● Challenge: Please format everything from the line containing "Click the Rs total amount field" down to the end of the listing as a numbered list, including that first line and the last line and skipping any blank lines.

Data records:
*****

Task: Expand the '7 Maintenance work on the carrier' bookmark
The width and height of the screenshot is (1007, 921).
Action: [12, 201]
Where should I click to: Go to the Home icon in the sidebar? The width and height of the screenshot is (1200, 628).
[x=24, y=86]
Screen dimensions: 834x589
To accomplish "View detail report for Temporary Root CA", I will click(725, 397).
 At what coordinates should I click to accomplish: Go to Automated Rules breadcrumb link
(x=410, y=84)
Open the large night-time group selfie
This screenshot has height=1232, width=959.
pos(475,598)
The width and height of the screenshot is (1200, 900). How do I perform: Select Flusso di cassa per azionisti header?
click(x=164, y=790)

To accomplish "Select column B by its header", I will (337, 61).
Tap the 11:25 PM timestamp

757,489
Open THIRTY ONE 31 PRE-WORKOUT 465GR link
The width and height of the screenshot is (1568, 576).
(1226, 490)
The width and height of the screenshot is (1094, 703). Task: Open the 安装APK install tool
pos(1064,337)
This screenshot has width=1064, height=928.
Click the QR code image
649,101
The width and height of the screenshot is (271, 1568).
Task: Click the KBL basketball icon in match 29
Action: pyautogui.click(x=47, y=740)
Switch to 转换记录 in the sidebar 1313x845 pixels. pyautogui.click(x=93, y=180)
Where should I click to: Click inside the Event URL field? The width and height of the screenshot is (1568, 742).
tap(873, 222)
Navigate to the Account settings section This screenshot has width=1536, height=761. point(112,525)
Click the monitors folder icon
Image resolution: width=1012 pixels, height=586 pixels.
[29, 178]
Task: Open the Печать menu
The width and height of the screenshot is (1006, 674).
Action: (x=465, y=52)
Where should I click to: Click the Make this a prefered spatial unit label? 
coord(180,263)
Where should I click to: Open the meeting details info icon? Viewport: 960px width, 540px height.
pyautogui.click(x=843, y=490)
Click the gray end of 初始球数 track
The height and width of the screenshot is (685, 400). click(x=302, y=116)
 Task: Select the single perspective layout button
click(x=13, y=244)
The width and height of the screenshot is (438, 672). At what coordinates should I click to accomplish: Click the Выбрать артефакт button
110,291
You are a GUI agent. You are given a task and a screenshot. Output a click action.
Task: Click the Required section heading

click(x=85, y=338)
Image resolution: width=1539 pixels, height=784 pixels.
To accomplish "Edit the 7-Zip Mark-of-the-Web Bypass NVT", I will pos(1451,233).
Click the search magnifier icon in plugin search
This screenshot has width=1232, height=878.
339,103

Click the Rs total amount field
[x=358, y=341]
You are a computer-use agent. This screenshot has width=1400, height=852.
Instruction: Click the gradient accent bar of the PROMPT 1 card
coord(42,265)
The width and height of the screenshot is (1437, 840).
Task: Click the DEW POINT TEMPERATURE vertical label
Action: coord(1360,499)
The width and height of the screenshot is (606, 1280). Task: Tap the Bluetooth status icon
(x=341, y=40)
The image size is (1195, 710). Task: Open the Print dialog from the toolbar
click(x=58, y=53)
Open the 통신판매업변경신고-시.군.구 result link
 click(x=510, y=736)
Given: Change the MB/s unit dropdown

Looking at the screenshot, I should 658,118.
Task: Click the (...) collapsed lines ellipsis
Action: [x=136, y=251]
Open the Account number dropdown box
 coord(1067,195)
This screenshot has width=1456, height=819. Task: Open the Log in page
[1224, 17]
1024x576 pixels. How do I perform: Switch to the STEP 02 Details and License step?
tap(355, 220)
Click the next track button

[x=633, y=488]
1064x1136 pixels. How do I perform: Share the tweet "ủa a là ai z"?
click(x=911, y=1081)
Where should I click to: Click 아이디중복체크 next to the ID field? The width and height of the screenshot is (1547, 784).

*****

● Written answer:
1. Click the Rs total amount field
2. [x=358, y=341]
3. You are a computer-use agent. This screenshot has width=1400, height=852.
4. Instruction: Click the gradient accent bar of the PROMPT 1 card
5. coord(42,265)
6. The width and height of the screenshot is (1437, 840).
7. Task: Click the DEW POINT TEMPERATURE vertical label
8. Action: coord(1360,499)
9. The width and height of the screenshot is (606, 1280). Task: Tap the Bluetooth status icon
10. (x=341, y=40)
11. The image size is (1195, 710). Task: Open the Print dialog from the toolbar
12. click(x=58, y=53)
13. Open the 통신판매업변경신고-시.군.구 result link
14.  click(x=510, y=736)
15. Given: Change the MB/s unit dropdown
16. Looking at the screenshot, I should 658,118.
17. Task: Click the (...) collapsed lines ellipsis
18. Action: [x=136, y=251]
19. Open the Account number dropdown box
20.  coord(1067,195)
21. This screenshot has width=1456, height=819. Task: Open the Log in page
22. [1224, 17]
23. 1024x576 pixels. How do I perform: Switch to the STEP 02 Details and License step?
24. tap(355, 220)
25. Click the next track button
26. [x=633, y=488]
27. 1064x1136 pixels. How do I perform: Share the tweet "ủa a là ai z"?
28. click(x=911, y=1081)
29. Where should I click to: Click 아이디중복체크 next to the ID field? The width and height of the screenshot is (1547, 784).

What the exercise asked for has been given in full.